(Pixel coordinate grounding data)

================================

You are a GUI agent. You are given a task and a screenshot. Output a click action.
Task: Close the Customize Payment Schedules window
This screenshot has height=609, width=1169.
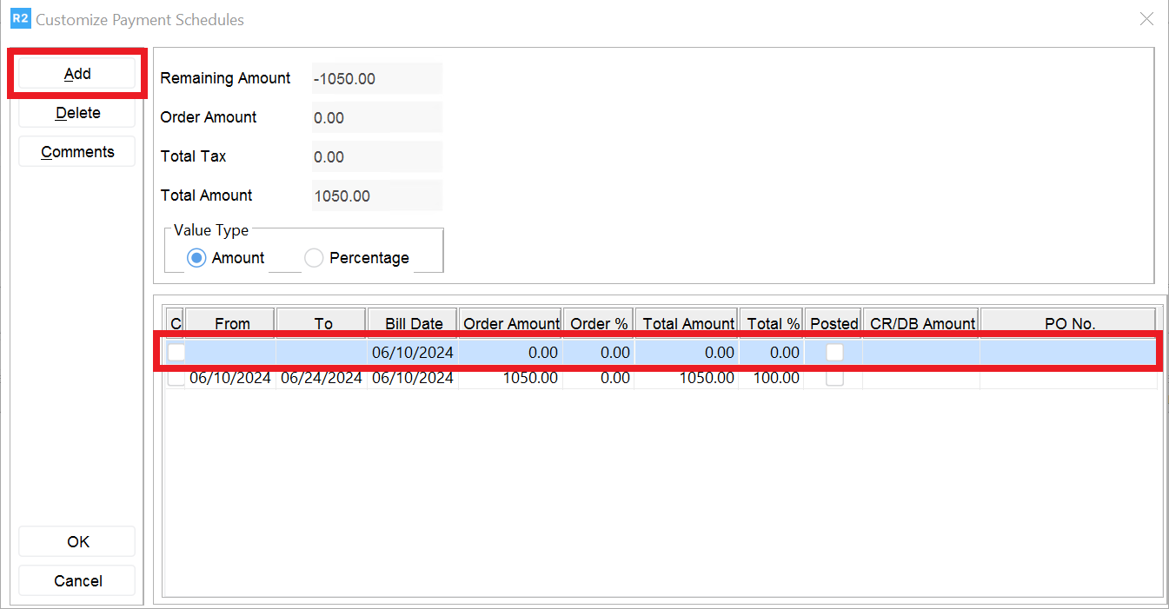point(1146,19)
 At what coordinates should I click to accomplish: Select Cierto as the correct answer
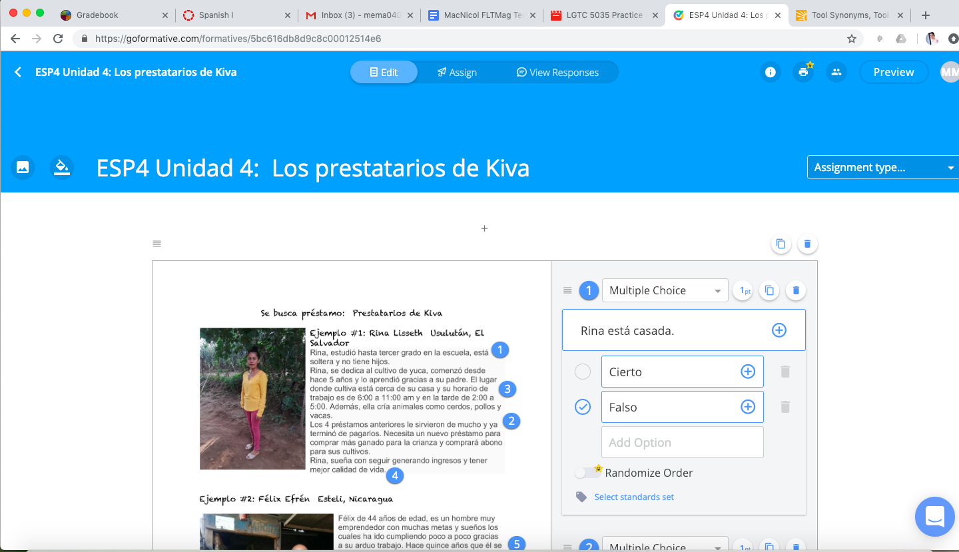click(583, 372)
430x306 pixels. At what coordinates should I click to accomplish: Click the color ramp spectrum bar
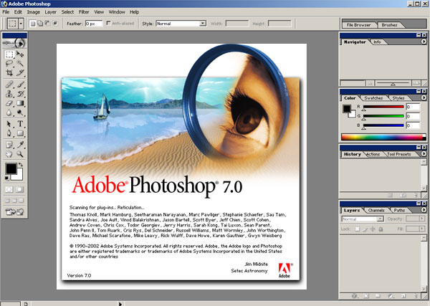pyautogui.click(x=383, y=137)
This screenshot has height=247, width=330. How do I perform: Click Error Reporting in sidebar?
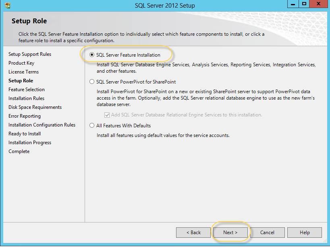click(25, 116)
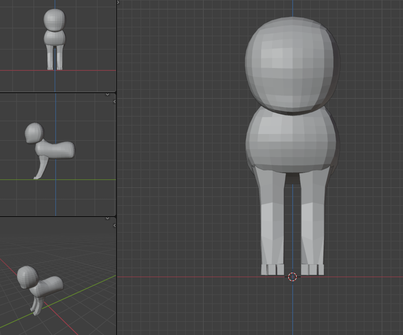Click the 3D cursor in the large viewport

click(x=293, y=277)
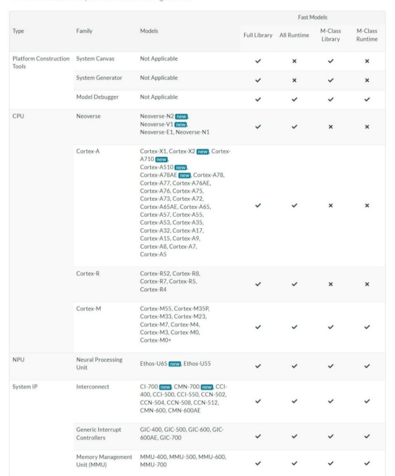Click the Cortex-R M-Class Runtime cross icon
The image size is (395, 476).
click(369, 284)
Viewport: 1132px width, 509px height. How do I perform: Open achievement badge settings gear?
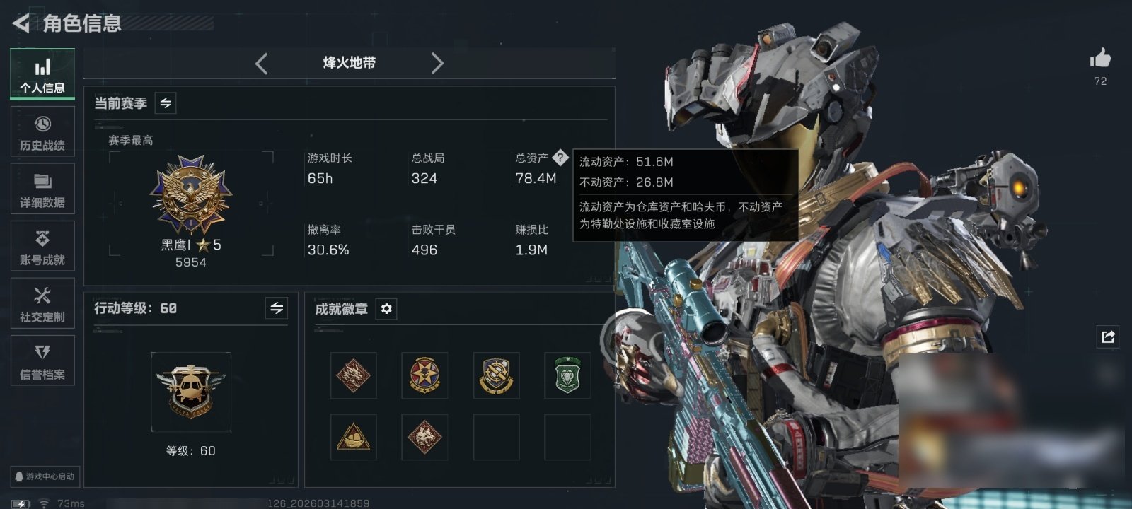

================================

• [ACTIVITY]:
Make an exact copy of the records, pictures excluded.

• [EXERCISE ANSWER]:
You are a GUI agent. You are given a task and a screenshot. Output a click action.
Task: Close the Customize Payment Schedules window
This screenshot has height=609, width=1169.
point(1146,19)
 At what coordinates should I click to accomplish: Select Cierto as the correct answer
click(583, 372)
430x306 pixels. At what coordinates should I click to accomplish: Click the color ramp spectrum bar
pyautogui.click(x=383, y=137)
This screenshot has height=247, width=330. How do I perform: Click Error Reporting in sidebar?
click(25, 116)
Click the 3D cursor in the large viewport

click(x=293, y=277)
Click the Cortex-R M-Class Runtime cross icon
The image size is (395, 476).
click(369, 284)
Viewport: 1132px width, 509px height. How do I perform: Open achievement badge settings gear?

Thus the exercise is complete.